A company does what it needs to to meet its objectives—which are, primarily, to make profits.  I have no doubt that this is Enbridge’s primary objective, too.  And I believe that Enbridge is overlooking the obvious risks of operating in this terrain, blinded as it is by the pot of gold it sees waiting at the end of the rainbow, in Kitimat. 

For this reason, I am not comforted by Enbridge’s reassurances of how its modern technology will make its pipeline safe through some of the most unstable terrain on earth.

You panel members might know Don Thompson, past president of the Oil Sands Producers Group.  You probably don’t know, though, that he was scheduled to speak to the Smithers Chamber of Commerce on Oct. 21 last fall about the benefits of tar-sands oil production.  We could expect that he would also have put in a few good words for the Northern Gateway pipeline.  But we actually don’t know what he would have said because he didn’t get to make his presentation.  He had to drive from Terrace to Smithers that morning, and the highway was blocked by a landslide.

This landslide was cleaned up within a couple days, but it came down the same path as a much larger one had in 2007, blocking the highway for days and burying two people in their vehicle, killing them.  If you have driven that stretch of road as you carry out your work during this review process, you will have passed the large pile of stones at the side of the road that is their memorial cairn.

There is no warning that one of these slides is about to occur, except that precipitation is often a factor—something we have lots of in the Coast Mountains.

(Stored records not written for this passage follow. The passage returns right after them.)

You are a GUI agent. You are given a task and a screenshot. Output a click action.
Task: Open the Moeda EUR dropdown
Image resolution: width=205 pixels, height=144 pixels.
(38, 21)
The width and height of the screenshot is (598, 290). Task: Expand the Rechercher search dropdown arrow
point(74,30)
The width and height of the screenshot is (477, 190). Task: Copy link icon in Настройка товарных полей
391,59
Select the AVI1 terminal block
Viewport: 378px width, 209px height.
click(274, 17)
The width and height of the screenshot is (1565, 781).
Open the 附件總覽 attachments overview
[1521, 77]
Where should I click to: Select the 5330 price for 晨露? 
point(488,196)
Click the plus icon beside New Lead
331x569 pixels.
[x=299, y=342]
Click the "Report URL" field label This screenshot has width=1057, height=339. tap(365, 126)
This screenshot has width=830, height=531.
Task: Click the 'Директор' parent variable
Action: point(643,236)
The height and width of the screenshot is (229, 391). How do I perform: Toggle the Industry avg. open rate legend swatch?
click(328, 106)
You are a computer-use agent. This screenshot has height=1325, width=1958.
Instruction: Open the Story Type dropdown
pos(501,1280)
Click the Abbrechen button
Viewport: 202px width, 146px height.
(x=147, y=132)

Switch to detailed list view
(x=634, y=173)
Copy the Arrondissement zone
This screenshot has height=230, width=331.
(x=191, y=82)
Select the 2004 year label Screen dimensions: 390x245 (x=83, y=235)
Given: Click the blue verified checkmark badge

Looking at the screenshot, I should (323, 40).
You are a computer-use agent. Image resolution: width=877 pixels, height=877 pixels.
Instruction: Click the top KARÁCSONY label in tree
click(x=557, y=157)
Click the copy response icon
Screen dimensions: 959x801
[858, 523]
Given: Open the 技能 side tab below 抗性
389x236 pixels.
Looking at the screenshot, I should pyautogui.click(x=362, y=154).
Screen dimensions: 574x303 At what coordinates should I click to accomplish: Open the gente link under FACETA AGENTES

And almost all climate models predict increasingly warmer and wetter weather for this area:  More landslides can be expected.

Others have already brought up Enbridge’s pipeline spill into Michigan’s Kalamazoo River, in the context of Enbridge’s record of 804 pipeline spills between 1999 and 2010.  “Most of them very small!” Enbridge hastens to clarify. 

But not the Kalamazoo spill, that the EPA estimates leaked more than a million gallons of Alberta crude into the river. 

But you already know this.  The point I want to make is that the spill occurred in flat country, easy to access, with many resources nearby to draw from.  Yet it has still proved to be much harder to clean up than Enbridge or the EPA anticipated.  By the time it is finally done to the satisfaction of the EPA, work will have been ongoing for more than two years straight. 

EPA on-scene coordinator Ralph Dollhopf says that Enbridge has struggled to locate all of the oil.  "Every time we go back to look, we find more," he is quoted as saying. "The river is causing the oil we are targeting to always move."

Please consider, Ken, Hans and Sheila, that our waterways are quite different than the easily navigable Kalamazoo.  If the river there is moving the oil around, imagine what our whitewater streams and rivers would do with it.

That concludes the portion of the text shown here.